— Begin Passage provided —

Thursday, June 2, 2016

New Advantage: Coordinated Team Timing

Does your team expect perfect coordination?

I sometimes here some or all of these:

"I shoot through this hex, not that hex, because our Invisible buddy is there."
Or the invisible guy moves, you shoot, and then he steps back into the spot on his next turn knowing he's clear and no, you don't intend to charge up the middle, not that you said that out loud or anything.

"We walk in perfect formation, with Stealth, even though half of us are invisible and some of us can't see in the dark."

"I yell for everyone to look away from my Flash spell" - you know, they all look away in a split-second without affecting any of their actions. In fact, they all know exactly where you'll throw it, too. The bad guys won't react to your command, though.

The zero turn handoff. That is, I fast-draw and ready a potion and do a wait to hand it off. You grab it from my hand and open it and drink it. Net time? A tiny fraction of a second. Was this planned? No, we just knew it because he's wounded and I know how many FP and HP he's down and his plans for the rest of the fight.

Etc.

Why not just say, okay, all of that works, let's not argue, but only if you pay for it?

The cost for this is based on Adventuring Bond. It does not include any of those benefits.

Coordinated Team Timing
5 plus 1 per additional teammate

Members of a group have split-second timing when it comes to awareness of your teammates and their actions. You have a general sense of where everyone else is in combat, where the invisible guys are standing, how to pass off potons, ammunition, weapons, etc. without a problem, when to reach down to grab a hand beings held up to get out of the water, etc. As long as the action has based on coordinated timing and teamwork (shoot between moving friends, for example) or just basic coordinated practice (march in formation with a gap for the invisible person), the GM should allow it if you have this advantage. This isn't mental communication or anything of that sort - it's only useful for coordinating multi-person actions that should take some coordination to pull off.

— End Passage provided —

Short exercise 1 ▸
Answer these questions about the Coordinated Team Timing post:
(a) What does the Coordinated Team Timing advantage cost?
(b) Which other trait is its cost based on?
(c) In the zero turn handoff, what item is fast-drawn and readied?
Short exercise 2 ▸ Transcribe the part of the Coordinated Team Timing post that opens with the words containing "The zero turn" and closes with "pay for it?".
These records come from a separate source.

— Begin Recorded information —

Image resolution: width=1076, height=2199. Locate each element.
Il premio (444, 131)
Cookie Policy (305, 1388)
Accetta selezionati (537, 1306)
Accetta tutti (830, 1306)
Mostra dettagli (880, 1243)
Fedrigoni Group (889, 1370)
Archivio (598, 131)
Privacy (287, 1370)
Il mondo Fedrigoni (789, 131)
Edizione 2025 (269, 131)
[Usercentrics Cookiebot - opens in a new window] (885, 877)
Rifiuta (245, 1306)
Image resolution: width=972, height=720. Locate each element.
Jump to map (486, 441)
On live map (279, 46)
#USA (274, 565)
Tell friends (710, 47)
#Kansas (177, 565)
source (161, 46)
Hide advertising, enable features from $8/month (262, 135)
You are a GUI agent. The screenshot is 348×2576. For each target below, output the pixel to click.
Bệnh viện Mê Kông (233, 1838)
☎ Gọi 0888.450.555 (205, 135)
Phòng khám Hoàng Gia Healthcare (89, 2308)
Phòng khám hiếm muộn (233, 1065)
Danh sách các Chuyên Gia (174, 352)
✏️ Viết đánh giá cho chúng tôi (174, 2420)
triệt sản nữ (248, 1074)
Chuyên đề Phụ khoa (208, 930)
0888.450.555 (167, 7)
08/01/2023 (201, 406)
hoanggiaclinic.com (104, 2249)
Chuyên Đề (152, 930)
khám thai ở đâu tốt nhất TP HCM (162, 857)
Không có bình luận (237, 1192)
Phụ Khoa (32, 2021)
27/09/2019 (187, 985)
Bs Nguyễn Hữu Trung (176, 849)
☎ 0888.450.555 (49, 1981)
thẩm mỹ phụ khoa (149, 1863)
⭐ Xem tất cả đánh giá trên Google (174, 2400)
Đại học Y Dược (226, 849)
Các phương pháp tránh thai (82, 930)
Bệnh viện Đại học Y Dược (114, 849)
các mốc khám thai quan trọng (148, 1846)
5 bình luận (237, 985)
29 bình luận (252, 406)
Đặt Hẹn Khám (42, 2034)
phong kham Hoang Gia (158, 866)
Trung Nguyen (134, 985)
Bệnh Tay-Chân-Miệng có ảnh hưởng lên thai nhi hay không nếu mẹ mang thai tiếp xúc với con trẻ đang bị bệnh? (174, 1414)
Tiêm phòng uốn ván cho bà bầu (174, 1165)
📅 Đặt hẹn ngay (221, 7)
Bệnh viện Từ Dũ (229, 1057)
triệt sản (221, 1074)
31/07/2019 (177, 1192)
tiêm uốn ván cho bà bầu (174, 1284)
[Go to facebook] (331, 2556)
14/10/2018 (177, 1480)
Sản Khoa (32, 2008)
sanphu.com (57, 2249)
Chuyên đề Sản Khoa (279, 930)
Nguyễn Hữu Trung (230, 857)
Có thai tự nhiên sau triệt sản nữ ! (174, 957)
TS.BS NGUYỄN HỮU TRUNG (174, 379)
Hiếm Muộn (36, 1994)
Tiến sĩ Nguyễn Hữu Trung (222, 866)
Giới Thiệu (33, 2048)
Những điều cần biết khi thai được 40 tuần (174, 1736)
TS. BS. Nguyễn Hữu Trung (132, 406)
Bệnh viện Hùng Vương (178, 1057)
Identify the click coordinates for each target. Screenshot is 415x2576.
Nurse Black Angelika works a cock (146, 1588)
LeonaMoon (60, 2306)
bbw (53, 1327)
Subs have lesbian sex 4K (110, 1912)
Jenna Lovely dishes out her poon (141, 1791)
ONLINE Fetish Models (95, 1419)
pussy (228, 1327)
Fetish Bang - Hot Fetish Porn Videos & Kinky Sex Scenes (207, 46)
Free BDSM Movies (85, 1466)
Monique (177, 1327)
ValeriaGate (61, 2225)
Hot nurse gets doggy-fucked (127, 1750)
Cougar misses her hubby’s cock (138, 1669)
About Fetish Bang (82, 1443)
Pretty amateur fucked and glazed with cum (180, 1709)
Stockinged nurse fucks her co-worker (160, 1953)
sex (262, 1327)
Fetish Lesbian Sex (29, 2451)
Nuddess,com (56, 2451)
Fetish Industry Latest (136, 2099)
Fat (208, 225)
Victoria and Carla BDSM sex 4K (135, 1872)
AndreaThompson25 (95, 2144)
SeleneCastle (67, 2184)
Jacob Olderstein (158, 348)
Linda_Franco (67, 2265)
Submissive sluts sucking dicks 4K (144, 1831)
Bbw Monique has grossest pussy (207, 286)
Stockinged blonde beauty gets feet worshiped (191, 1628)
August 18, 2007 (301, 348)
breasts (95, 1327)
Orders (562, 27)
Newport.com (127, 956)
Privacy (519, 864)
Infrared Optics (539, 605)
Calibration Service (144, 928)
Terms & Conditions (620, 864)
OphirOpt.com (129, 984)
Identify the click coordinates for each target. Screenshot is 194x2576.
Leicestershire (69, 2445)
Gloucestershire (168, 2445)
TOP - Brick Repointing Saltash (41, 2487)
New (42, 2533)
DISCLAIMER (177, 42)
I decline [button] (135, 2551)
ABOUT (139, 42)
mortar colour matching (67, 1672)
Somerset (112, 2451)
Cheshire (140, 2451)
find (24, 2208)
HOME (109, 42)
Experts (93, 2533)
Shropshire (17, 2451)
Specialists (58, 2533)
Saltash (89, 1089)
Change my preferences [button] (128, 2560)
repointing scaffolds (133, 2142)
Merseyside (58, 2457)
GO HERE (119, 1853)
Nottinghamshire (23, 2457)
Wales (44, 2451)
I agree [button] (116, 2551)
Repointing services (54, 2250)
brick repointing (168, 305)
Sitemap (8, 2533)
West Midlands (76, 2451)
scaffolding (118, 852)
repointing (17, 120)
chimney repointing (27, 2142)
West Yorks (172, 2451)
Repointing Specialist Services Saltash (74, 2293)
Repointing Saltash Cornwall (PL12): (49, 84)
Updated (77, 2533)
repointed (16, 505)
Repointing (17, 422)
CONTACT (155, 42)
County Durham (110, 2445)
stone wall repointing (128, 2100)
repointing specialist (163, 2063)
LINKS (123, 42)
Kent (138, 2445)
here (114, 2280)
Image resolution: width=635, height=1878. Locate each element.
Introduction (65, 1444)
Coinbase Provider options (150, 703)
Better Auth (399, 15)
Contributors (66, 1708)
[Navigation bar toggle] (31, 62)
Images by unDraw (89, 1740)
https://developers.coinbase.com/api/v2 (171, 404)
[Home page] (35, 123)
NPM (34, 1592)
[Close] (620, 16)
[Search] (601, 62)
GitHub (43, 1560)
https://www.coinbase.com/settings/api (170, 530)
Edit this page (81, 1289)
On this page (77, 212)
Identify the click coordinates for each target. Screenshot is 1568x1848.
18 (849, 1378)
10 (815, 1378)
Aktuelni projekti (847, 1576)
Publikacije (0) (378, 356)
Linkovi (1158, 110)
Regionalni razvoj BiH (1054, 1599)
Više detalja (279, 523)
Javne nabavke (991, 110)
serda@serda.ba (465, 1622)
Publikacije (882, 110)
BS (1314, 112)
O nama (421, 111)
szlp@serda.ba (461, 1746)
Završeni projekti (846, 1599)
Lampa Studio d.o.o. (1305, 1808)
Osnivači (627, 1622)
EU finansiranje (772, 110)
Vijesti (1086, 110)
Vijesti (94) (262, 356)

— End Recorded information —

Reply 1 ▸
(a) 5 plus 1 per additional teammate
(b) Adventuring Bond
(c) A potion

Reply 2 ▸
The zero turn handoff. That is, I fast-draw and ready a potion and do a wait to hand it off. You grab it from my hand and open it and drink it. Net time? A tiny fraction of a second. Was this planned? No, we just knew it because he's wounded and I know how many FP and HP he's down and his plans for the rest of the fight.

Etc.

Why not just say, okay, all of that works, let's not argue, but only if you pay for it?